“I am not struck so much by the diversity of testimony as by the many-sidedness of truth.” Stanley Baldwin
What the heck is a deposition? A deposition is your testimony under oath. Opposing counsel will ask you questions. A court reporter records the proceedings and all questions and answers. The judge will not be present. Usually, the deposition is taken in one of the attorneys’ offices or at the court reporter’s office. There is little difference between the testimony at a deposition and the testimony in the courtroom except that a judge does not preside at a deposition and rule over the matters as they arise.

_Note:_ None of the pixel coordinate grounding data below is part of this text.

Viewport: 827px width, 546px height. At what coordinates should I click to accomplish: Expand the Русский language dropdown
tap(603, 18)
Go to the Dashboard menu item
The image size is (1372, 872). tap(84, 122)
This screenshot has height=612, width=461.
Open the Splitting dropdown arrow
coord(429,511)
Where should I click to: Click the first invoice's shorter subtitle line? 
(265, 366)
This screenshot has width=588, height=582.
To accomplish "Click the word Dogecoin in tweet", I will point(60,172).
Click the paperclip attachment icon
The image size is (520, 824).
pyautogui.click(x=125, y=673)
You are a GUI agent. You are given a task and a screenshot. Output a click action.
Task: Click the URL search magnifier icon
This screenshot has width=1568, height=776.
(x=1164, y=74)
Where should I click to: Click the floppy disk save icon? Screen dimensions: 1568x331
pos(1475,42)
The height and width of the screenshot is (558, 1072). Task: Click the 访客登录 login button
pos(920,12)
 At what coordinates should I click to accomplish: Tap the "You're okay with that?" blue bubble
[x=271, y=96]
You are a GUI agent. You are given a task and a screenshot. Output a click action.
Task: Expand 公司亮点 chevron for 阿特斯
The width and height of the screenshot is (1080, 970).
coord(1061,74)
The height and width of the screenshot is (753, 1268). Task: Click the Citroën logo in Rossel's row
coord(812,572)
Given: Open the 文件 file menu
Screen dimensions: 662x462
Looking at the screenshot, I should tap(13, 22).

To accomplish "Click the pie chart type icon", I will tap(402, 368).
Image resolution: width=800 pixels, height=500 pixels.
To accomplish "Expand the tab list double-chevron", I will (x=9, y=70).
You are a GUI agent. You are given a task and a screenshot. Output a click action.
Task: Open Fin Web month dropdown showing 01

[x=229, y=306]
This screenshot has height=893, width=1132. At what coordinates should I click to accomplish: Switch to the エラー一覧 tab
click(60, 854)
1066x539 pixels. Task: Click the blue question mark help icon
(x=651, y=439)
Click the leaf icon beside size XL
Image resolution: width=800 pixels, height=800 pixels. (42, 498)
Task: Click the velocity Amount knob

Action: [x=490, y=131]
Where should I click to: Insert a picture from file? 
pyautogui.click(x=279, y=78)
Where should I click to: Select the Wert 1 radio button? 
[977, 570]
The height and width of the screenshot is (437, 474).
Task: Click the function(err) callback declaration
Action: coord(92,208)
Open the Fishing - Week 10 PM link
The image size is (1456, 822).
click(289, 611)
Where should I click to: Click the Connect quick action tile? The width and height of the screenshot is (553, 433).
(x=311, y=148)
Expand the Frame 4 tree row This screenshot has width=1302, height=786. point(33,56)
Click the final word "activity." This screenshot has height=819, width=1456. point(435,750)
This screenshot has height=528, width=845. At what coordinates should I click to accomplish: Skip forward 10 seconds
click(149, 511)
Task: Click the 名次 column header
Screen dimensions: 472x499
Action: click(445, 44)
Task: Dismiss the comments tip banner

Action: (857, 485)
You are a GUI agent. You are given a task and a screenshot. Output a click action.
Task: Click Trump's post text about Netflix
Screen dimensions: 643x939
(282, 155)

The opposing side is taking your deposition for three main reasons. First, they want to discover what facts you have in your actual knowledge and possession about the issues in the case. In other words, they want to know what your story is and what it will be at the time of the final hearing. Second, they want to pin you down to a specific story. This way you will have to tell the same story at the final hearing. Through a deposition, they will know in advance what your story is going to be. Finally, they hope to catch you in a lie to show at the final hearing that you are not a truthful person. This will cast doubt on your testimony, particularly the crucial and contested points. These are very legitimate purposes and the opposing side has every right to take your deposition. Correspondingly, you have the same right to take depositions of the opposing party and all witnesses.
Notably, a skilled attorney will not do what I call the “Perry Mason” routine –in other words, there will not be a “gotcha” moment during your deposition. A smart attorney will save that until you are in front of the judge — when it actually makes a difference. Rather, he or she will simply lay the foundation by getting you to admit facts or make statements that can later be used to discredit you at trial.
As with many things, preparation is the key to giving a good deposition. Knowing your story backwards and forwards is critical to being able to answer questions competently. But, perhaps more importantly, honesty is the best policy. Being caught in a lie about something damaging to your case is far worse than simply admitting the damaging facts in the first place. Tell your story as it really happened –warts and all. Nobody has a perfect case. It is your attorney’s job to present your facts to the court in the best possible light.
But being honest does not necessarily mean volunteering information. Always remember that, either as a litigant or a witness, your only purpose is to give the facts as you know them. You must give the facts if asked. You do not, however, have to give opinions. Never state facts that you do not know. Quite frequently the deposing attorney will ask a question and, even though you feel you should know the answer, you do not. Don’t guess! This is not an I.Q. test. Often the correct answer is “I don’t know” or I don’t recall “. A guess or an estimate of an answer is usually the wrong answer and the opponent can use the guess to show that you either do not know what you are talking about or imply that you are deliberately not stating the truth.
Never attempt to explain or justify your answer. You are there to give the facts as you know them and not to apologize or attempt to justify those facts. Any attempt at such would make it appear as if you doubt the accuracy or authenticity of your testimony. And do not try to argue your case with the opposing attorney. Save your explanations for court.
Do not let the opposing attorney get you angry or excited. This destroys the effect of your testimony and you may say things that may be to your disadvantage later. It is sometimes the intent of attorneys to get a deponent excited during the testimony. Deponents may say things that the other side could use against them later. Give only the information you have. Respond to questions in the same tone of voice and manner that you would in answering your own attorney’s questions. The mere fact that you get emotional about certain matters could be to your opponent’s advantage in the case.
You should take your time in answering questions when necessary. Remember, the transcript of your deposition does not show the length of time used in considering your answer. However, it is advisable to answer all questions in a direct and straightforward manner.
Tell the truth. The truth during a deposition or on the witness stand will never really hurt a litigant. Do not try to figure out beforehand whether or not a truthful answer will help or hinder your case. Answer truthfully. Your attorney may explain away the truth, but he cannot explain lies or concealment of the truth.
Do not volunteer any facts that are not specifically requested by a question. Think of the deposition as if you are on the witness stand. Don’t volunteer; do not elaborate. You can answer questions with “yes,” “no,” “I don’t know,” or, if appropriate, “I don’t remember.” Answer yes or no, if possible
Make sure that your answers are audible and that you answer “yes” or “no” rather than “uh-huh” or nodding your head. Remember that what you say is being transcribed by the court reporter; non-verbal answers will not appear on the record or may be misinterpreted.
Your attorney may object to certain questions but, unless you are instructed otherwise, you must still answer the question asked. You can consult with your attorney or take a break at any time but if a question is pending, you must answer the question first.
Depositions can most certainly be stressful and frightening. However, keep things in perspective and you will be fine. Relax. Listen to the questions. Answer them truthfully. Simple.